- EXERCISE DIRECTIONS
With nothing left out, give the data back exactly.

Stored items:
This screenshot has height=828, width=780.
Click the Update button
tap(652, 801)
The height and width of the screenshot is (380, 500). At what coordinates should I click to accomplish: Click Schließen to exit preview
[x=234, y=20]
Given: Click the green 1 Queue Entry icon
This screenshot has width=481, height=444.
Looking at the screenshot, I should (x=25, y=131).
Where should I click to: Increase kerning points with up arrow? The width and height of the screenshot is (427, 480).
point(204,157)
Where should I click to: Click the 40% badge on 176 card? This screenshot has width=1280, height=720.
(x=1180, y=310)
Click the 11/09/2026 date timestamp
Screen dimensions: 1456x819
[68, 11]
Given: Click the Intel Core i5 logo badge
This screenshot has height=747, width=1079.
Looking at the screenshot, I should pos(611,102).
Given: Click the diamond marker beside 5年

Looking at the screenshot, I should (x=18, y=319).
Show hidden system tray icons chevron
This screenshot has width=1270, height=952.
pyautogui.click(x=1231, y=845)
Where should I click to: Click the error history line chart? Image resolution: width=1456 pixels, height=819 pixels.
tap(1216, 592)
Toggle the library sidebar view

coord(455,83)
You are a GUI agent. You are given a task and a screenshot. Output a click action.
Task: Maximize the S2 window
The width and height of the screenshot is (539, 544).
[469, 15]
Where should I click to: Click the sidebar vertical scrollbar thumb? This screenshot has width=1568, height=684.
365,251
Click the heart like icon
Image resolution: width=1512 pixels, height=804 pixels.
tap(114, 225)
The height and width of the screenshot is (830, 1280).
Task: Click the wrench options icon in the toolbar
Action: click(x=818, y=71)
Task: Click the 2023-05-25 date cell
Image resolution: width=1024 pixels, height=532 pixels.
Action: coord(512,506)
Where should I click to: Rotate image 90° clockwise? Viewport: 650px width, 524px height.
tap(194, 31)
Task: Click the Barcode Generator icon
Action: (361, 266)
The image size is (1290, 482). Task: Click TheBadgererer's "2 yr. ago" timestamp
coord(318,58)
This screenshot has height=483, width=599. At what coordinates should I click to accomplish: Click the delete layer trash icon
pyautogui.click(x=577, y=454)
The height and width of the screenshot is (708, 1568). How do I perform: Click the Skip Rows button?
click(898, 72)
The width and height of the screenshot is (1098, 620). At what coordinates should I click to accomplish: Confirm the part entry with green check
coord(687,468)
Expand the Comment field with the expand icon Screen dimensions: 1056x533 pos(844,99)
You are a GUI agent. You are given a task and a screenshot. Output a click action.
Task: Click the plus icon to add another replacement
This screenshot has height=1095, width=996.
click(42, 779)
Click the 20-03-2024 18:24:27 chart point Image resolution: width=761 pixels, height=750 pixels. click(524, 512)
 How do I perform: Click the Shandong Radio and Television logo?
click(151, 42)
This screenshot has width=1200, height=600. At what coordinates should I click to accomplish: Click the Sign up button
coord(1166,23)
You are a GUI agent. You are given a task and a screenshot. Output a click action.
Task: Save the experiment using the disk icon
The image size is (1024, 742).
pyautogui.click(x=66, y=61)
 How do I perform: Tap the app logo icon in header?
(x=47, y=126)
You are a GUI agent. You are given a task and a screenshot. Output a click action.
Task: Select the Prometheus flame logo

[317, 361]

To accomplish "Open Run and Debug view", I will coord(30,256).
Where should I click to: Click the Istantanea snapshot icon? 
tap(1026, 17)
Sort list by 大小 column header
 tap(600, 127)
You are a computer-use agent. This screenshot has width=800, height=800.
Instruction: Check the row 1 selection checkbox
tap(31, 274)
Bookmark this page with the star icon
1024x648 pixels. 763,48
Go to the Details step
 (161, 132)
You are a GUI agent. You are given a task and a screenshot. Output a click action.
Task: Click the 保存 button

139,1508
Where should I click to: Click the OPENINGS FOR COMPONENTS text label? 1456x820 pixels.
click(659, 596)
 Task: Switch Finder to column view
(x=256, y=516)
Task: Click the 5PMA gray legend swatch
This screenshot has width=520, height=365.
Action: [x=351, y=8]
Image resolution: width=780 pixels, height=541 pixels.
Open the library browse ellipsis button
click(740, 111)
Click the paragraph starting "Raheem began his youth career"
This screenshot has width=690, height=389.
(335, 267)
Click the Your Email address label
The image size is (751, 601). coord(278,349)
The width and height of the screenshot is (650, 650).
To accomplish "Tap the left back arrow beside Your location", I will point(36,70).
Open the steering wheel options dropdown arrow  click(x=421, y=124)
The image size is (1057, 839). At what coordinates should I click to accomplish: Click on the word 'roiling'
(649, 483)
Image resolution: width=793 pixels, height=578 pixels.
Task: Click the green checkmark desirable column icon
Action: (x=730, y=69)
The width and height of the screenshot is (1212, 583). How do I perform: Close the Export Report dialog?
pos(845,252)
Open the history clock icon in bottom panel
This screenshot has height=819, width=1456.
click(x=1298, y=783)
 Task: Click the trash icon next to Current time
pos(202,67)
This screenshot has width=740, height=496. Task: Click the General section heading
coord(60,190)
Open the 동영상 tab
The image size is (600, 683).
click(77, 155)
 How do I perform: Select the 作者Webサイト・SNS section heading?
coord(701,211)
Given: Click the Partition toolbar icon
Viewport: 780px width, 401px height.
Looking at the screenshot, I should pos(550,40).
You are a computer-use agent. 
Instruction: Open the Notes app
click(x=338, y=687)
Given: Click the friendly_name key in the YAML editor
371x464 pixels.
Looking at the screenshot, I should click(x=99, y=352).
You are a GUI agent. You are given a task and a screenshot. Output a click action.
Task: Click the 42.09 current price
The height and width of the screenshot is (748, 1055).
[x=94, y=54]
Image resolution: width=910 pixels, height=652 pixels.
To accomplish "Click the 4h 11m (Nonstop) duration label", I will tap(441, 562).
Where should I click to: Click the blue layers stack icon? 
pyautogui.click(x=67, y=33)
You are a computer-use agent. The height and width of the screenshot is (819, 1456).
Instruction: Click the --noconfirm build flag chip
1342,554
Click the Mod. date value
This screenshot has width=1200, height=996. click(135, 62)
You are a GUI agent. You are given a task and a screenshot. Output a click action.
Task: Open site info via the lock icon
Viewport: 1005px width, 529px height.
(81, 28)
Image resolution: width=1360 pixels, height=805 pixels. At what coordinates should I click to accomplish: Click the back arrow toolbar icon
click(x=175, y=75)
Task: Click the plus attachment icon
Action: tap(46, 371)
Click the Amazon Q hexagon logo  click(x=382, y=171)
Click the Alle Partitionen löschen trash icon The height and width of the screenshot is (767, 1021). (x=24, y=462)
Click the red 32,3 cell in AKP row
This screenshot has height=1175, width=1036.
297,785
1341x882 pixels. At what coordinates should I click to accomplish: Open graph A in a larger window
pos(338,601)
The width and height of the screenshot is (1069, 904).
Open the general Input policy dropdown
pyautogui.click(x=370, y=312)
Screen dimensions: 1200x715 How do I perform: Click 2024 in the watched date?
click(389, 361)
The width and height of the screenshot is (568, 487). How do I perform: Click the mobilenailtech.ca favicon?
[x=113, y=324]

- EXERCISE RESULT
This screenshot has height=828, width=780.
Click the Update button
tap(652, 801)
The height and width of the screenshot is (380, 500). At what coordinates should I click to accomplish: Click Schließen to exit preview
[x=234, y=20]
Given: Click the green 1 Queue Entry icon
This screenshot has width=481, height=444.
Looking at the screenshot, I should (x=25, y=131).
Where should I click to: Increase kerning points with up arrow? The width and height of the screenshot is (427, 480).
point(204,157)
Where should I click to: Click the 40% badge on 176 card? This screenshot has width=1280, height=720.
(x=1180, y=310)
Click the 11/09/2026 date timestamp
Screen dimensions: 1456x819
[68, 11]
Given: Click the Intel Core i5 logo badge
This screenshot has height=747, width=1079.
Looking at the screenshot, I should pos(611,102).
Given: Click the diamond marker beside 5年

Looking at the screenshot, I should (x=18, y=319).
Show hidden system tray icons chevron
This screenshot has width=1270, height=952.
pyautogui.click(x=1231, y=845)
Where should I click to: Click the error history line chart? Image resolution: width=1456 pixels, height=819 pixels.
tap(1216, 592)
Toggle the library sidebar view

coord(455,83)
You are a GUI agent. You are given a task and a screenshot. Output a click action.
Task: Maximize the S2 window
The width and height of the screenshot is (539, 544).
[469, 15]
Where should I click to: Click the sidebar vertical scrollbar thumb? This screenshot has width=1568, height=684.
365,251
Click the heart like icon
Image resolution: width=1512 pixels, height=804 pixels.
tap(114, 225)
The height and width of the screenshot is (830, 1280).
Task: Click the wrench options icon in the toolbar
Action: click(x=818, y=71)
Task: Click the 2023-05-25 date cell
Image resolution: width=1024 pixels, height=532 pixels.
Action: coord(512,506)
Where should I click to: Rotate image 90° clockwise? Viewport: 650px width, 524px height.
tap(194, 31)
Task: Click the Barcode Generator icon
Action: (361, 266)
The image size is (1290, 482). Task: Click TheBadgererer's "2 yr. ago" timestamp
coord(318,58)
This screenshot has height=483, width=599. At what coordinates should I click to accomplish: Click the delete layer trash icon
pyautogui.click(x=577, y=454)
The height and width of the screenshot is (708, 1568). How do I perform: Click the Skip Rows button?
click(898, 72)
The width and height of the screenshot is (1098, 620). At what coordinates should I click to accomplish: Confirm the part entry with green check
coord(687,468)
Expand the Comment field with the expand icon Screen dimensions: 1056x533 pos(844,99)
You are a GUI agent. You are given a task and a screenshot. Output a click action.
Task: Click the plus icon to add another replacement
This screenshot has height=1095, width=996.
click(42, 779)
Click the 20-03-2024 18:24:27 chart point Image resolution: width=761 pixels, height=750 pixels. click(524, 512)
 How do I perform: Click the Shandong Radio and Television logo?
click(151, 42)
This screenshot has width=1200, height=600. At what coordinates should I click to accomplish: Click the Sign up button
coord(1166,23)
You are a GUI agent. You are given a task and a screenshot. Output a click action.
Task: Save the experiment using the disk icon
The image size is (1024, 742).
pyautogui.click(x=66, y=61)
 How do I perform: Tap the app logo icon in header?
(x=47, y=126)
You are a GUI agent. You are given a task and a screenshot. Output a click action.
Task: Select the Prometheus flame logo

[317, 361]

To accomplish "Open Run and Debug view", I will coord(30,256).
Where should I click to: Click the Istantanea snapshot icon? 
tap(1026, 17)
Sort list by 大小 column header
 tap(600, 127)
You are a computer-use agent. This screenshot has width=800, height=800.
Instruction: Check the row 1 selection checkbox
tap(31, 274)
Bookmark this page with the star icon
1024x648 pixels. 763,48
Go to the Details step
 (161, 132)
You are a GUI agent. You are given a task and a screenshot. Output a click action.
Task: Click the 保存 button

139,1508
Where should I click to: Click the OPENINGS FOR COMPONENTS text label? 1456x820 pixels.
click(659, 596)
 Task: Switch Finder to column view
(x=256, y=516)
Task: Click the 5PMA gray legend swatch
This screenshot has width=520, height=365.
Action: [x=351, y=8]
Image resolution: width=780 pixels, height=541 pixels.
Open the library browse ellipsis button
click(740, 111)
Click the paragraph starting "Raheem began his youth career"
This screenshot has width=690, height=389.
(335, 267)
Click the Your Email address label
The image size is (751, 601). coord(278,349)
The width and height of the screenshot is (650, 650).
To accomplish "Tap the left back arrow beside Your location", I will point(36,70).
Open the steering wheel options dropdown arrow  click(x=421, y=124)
The image size is (1057, 839). At what coordinates should I click to accomplish: Click on the word 'roiling'
(649, 483)
Image resolution: width=793 pixels, height=578 pixels.
Task: Click the green checkmark desirable column icon
Action: (x=730, y=69)
The width and height of the screenshot is (1212, 583). How do I perform: Close the Export Report dialog?
pos(845,252)
Open the history clock icon in bottom panel
This screenshot has height=819, width=1456.
click(x=1298, y=783)
 Task: Click the trash icon next to Current time
pos(202,67)
This screenshot has width=740, height=496. Task: Click the General section heading
coord(60,190)
Open the 동영상 tab
The image size is (600, 683).
click(77, 155)
 How do I perform: Select the 作者Webサイト・SNS section heading?
coord(701,211)
Given: Click the Partition toolbar icon
Viewport: 780px width, 401px height.
Looking at the screenshot, I should pos(550,40).
You are a computer-use agent. 
Instruction: Open the Notes app
click(x=338, y=687)
Given: Click the friendly_name key in the YAML editor
371x464 pixels.
Looking at the screenshot, I should click(x=99, y=352).
You are a GUI agent. You are given a task and a screenshot. Output a click action.
Task: Click the 42.09 current price
The height and width of the screenshot is (748, 1055).
[x=94, y=54]
Image resolution: width=910 pixels, height=652 pixels.
To accomplish "Click the 4h 11m (Nonstop) duration label", I will tap(441, 562).
Where should I click to: Click the blue layers stack icon? 
pyautogui.click(x=67, y=33)
You are a computer-use agent. The height and width of the screenshot is (819, 1456).
Instruction: Click the --noconfirm build flag chip
1342,554
Click the Mod. date value
This screenshot has width=1200, height=996. click(135, 62)
You are a GUI agent. You are given a task and a screenshot. Output a click action.
Task: Open site info via the lock icon
Viewport: 1005px width, 529px height.
(81, 28)
Image resolution: width=1360 pixels, height=805 pixels. At what coordinates should I click to accomplish: Click the back arrow toolbar icon
click(x=175, y=75)
Task: Click the plus attachment icon
Action: tap(46, 371)
Click the Amazon Q hexagon logo  click(x=382, y=171)
Click the Alle Partitionen löschen trash icon The height and width of the screenshot is (767, 1021). (x=24, y=462)
Click the red 32,3 cell in AKP row
This screenshot has height=1175, width=1036.
297,785
1341x882 pixels. At what coordinates should I click to accomplish: Open graph A in a larger window
pos(338,601)
The width and height of the screenshot is (1069, 904).
Open the general Input policy dropdown
pyautogui.click(x=370, y=312)
Screen dimensions: 1200x715 How do I perform: Click 2024 in the watched date?
click(389, 361)
The width and height of the screenshot is (568, 487). How do I perform: Click the mobilenailtech.ca favicon?
[x=113, y=324]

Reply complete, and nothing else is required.